Bir Çekirdeğin Şahidi Olduğu Hakikat
Bir çam ağacı düşünün… Göklere yükselen, dallarıyla kuşları barındıran, gölgesiyle nice canlılara hayat sunan… O koca ağaç, başlangıçta bir çekirdekti. O çekirdek ne ağaçtı, ne de içinde bir orman saklıydı. Ama kudret-i ilahi, o çekirdeği bir kainat taslağı gibi işledi. Ve içinden bir âlem çıkardı.
Bediüzzaman bu örnekle şunu söyler:
Eğer buğday kadar bir çekirdekten bir orman çıkaran Kadîr-i Zülcelâl varsa, bir Nur-u Muhammedî’den de şu kainat neden çıkmasın?

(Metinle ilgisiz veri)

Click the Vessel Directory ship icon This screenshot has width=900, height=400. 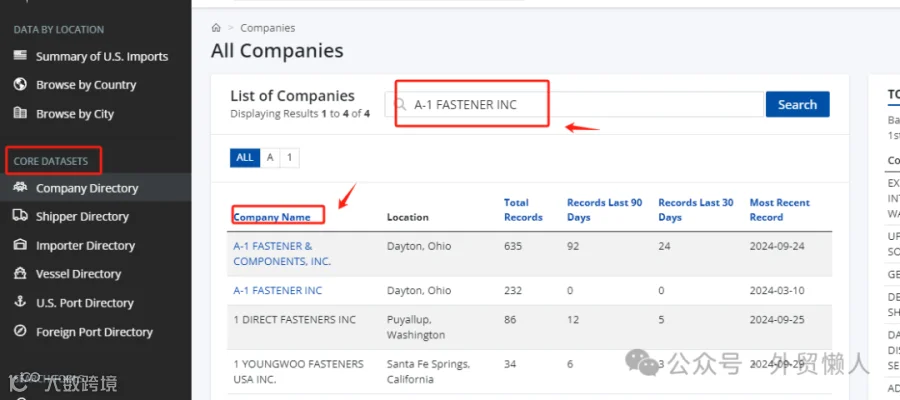click(20, 273)
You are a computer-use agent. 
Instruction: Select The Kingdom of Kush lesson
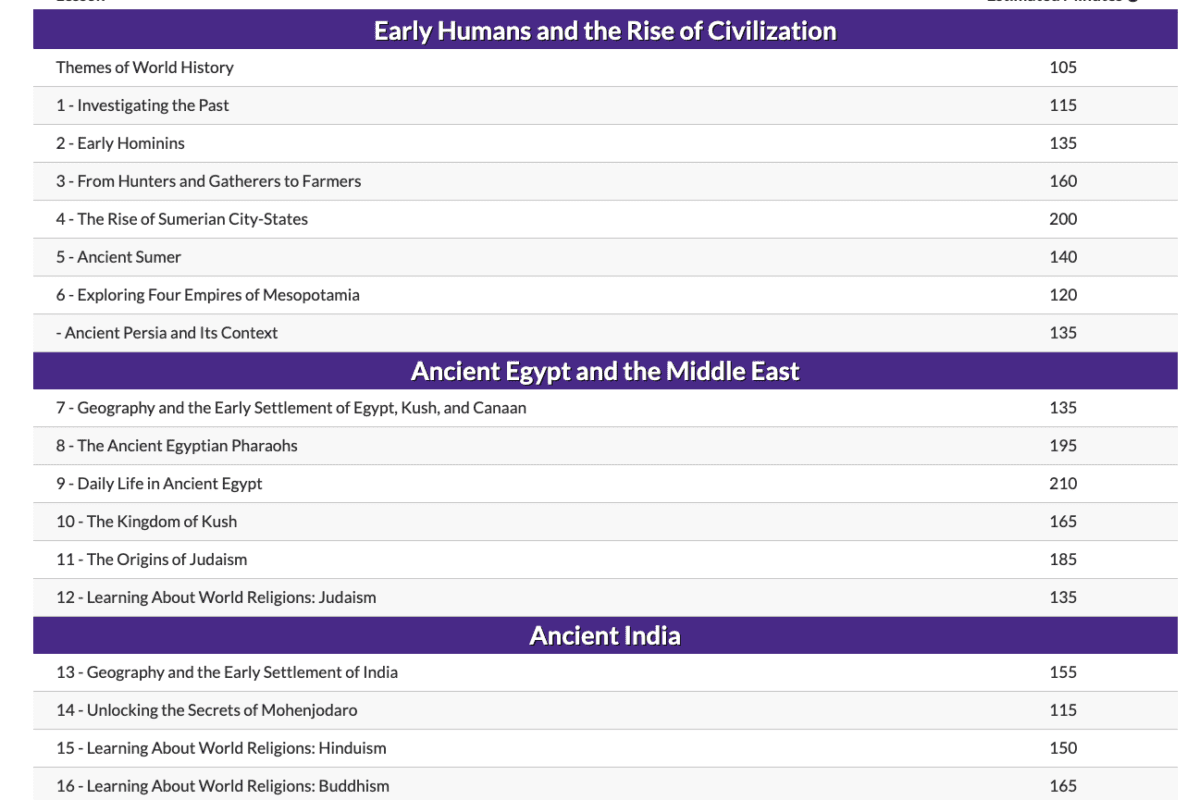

Nurdan Kainata: Hakikatin Ters Akışı
Kur’an ve hadislerde geçen “İlk yaratılan şey Nur-u Muhammedî’dir” hakikatine, Bediüzzaman temsille can verir. Der ki: Bu nur, bir çekirdek gibidir. Bu çekirdekten, esma-i ilahiyenin tecellileriyle örülen şu muazzam kainat halk edilmiştir.
Tersine baktığımızda da, kainatın hakikati Hz. Muhammed’in (asm) manevî mahiyetinde toplanmıştır. O halde, O Zât-ı Mübarek:
Kâinatın yaratılış sebebidir (illet-i gaiye),
Kâinat kitabının en büyük tercümanıdır (muallim-i ekber),
Ve varlık ağacının en münevver meyvesidir (meyve-i ekmel).
Göz Önündeki Delil: Her Varlık Bu Sistemi Onaylar
Bir insan, anne karnında bir hücreden yaratılır. Bir çiçek, topraktan çıkan küçücük bir tohumdan. Hatta bir millet, tek bir dâhinin fikriyle şekillenir. Yani küçükten büyüğe, “cüz’îden küllîye” geçiş, kainatın bir sünnetidir.
Öyleyse Allah’ın en büyük sanatı olan kainatın, en nurlu hakikat olan Nur-u Muhammedî’den (asm) yaratılması; akıl dışı değil, tam tersine hakikat ölçüsüdür.
İnsanlığa Düşen Pay: O Nurda Kendini Bulmak
Bu derin sır, sadece bir bilgi değil, aynı zamanda bir kimliktir. Zira Nur-u Muhammedî, varlıkların özü olduğu gibi, insanın da yaratılış ruhudur. İnsan, o nura tutunarak hem kendini hem de kainatı anlayabilir.
O nur, karanlıklar içinde rehberdir. O nur, hayret içinde bir pusuladır. Ve o nur, varlığın içindeki sır perdelerini bir bir aralayan hikmet kandilidir.
Özet:
Bediüzzaman, koca kainatın bir insanın cüz’î mahiyetinden halk edilebileceğini, bir çam ağacının küçük bir çekirdekten yaratılması örneğiyle açıklar.
Kainatın, “Nur-u Muhammedî” adı verilen ulvî hakikatten yaratıldığını belirtir.
Bu misal, kudret-i ilahiyenin küçüklük-büyüklük gibi sınırlamalardan münezzeh olduğunu gösterir.
Hz. Muhammed (asm), kainat ağacının hem çekirdeği hem de en mükemmel meyvesidir.
İnsan, o nurun izinden giderek hem yaratılış sırrını hem de kendindeki hakikati anlayabilir.